Dataset entries:
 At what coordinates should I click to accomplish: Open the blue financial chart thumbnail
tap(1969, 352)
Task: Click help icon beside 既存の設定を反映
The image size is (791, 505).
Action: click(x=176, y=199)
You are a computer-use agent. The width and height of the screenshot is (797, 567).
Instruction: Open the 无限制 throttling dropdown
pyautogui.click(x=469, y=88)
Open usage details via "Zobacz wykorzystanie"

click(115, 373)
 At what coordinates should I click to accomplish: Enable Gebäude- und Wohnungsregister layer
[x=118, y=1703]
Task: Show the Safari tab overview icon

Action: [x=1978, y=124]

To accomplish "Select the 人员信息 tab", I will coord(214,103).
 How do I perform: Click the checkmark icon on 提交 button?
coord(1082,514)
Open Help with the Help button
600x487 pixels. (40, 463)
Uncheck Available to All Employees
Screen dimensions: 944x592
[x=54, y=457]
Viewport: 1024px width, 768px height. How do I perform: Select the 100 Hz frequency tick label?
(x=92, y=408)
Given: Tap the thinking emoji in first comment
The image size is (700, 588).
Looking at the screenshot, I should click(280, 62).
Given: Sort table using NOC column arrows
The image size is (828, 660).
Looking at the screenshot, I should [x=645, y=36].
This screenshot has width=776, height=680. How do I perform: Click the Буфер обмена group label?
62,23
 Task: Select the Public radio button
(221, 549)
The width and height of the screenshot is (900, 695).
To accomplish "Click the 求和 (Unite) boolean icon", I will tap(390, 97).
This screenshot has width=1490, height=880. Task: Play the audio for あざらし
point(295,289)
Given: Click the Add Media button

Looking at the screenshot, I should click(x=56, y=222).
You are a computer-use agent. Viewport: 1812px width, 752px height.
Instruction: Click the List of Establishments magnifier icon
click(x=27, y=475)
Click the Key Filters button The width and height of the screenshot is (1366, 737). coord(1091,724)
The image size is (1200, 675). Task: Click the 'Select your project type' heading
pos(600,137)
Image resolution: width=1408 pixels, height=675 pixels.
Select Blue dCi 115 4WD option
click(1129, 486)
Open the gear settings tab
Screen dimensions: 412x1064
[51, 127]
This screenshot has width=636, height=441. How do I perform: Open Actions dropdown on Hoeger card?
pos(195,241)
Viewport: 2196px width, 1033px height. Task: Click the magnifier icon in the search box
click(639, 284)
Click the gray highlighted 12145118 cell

Exercise prompt:
Retype all the material above precisely, with no line left out.

Solution to this problem:
 At what coordinates should I click to accomplish: Open the blue financial chart thumbnail
tap(1969, 352)
Task: Click help icon beside 既存の設定を反映
The image size is (791, 505).
Action: click(x=176, y=199)
You are a computer-use agent. The width and height of the screenshot is (797, 567).
Instruction: Open the 无限制 throttling dropdown
pyautogui.click(x=469, y=88)
Open usage details via "Zobacz wykorzystanie"

click(115, 373)
 At what coordinates should I click to accomplish: Enable Gebäude- und Wohnungsregister layer
[x=118, y=1703]
Task: Show the Safari tab overview icon

Action: [x=1978, y=124]

To accomplish "Select the 人员信息 tab", I will coord(214,103).
 How do I perform: Click the checkmark icon on 提交 button?
coord(1082,514)
Open Help with the Help button
600x487 pixels. (40, 463)
Uncheck Available to All Employees
Screen dimensions: 944x592
[x=54, y=457]
Viewport: 1024px width, 768px height. How do I perform: Select the 100 Hz frequency tick label?
(x=92, y=408)
Given: Tap the thinking emoji in first comment
The image size is (700, 588).
Looking at the screenshot, I should click(280, 62).
Given: Sort table using NOC column arrows
The image size is (828, 660).
Looking at the screenshot, I should [x=645, y=36].
This screenshot has width=776, height=680. How do I perform: Click the Буфер обмена group label?
62,23
 Task: Select the Public radio button
(221, 549)
The width and height of the screenshot is (900, 695).
To accomplish "Click the 求和 (Unite) boolean icon", I will tap(390, 97).
This screenshot has width=1490, height=880. Task: Play the audio for あざらし
point(295,289)
Given: Click the Add Media button

Looking at the screenshot, I should click(x=56, y=222).
You are a computer-use agent. Viewport: 1812px width, 752px height.
Instruction: Click the List of Establishments magnifier icon
click(x=27, y=475)
Click the Key Filters button The width and height of the screenshot is (1366, 737). coord(1091,724)
The image size is (1200, 675). Task: Click the 'Select your project type' heading
pos(600,137)
Image resolution: width=1408 pixels, height=675 pixels.
Select Blue dCi 115 4WD option
click(1129, 486)
Open the gear settings tab
Screen dimensions: 412x1064
[51, 127]
This screenshot has width=636, height=441. How do I perform: Open Actions dropdown on Hoeger card?
pos(195,241)
Viewport: 2196px width, 1033px height. Task: Click the magnifier icon in the search box
click(639, 284)
Click the gray highlighted 12145118 cell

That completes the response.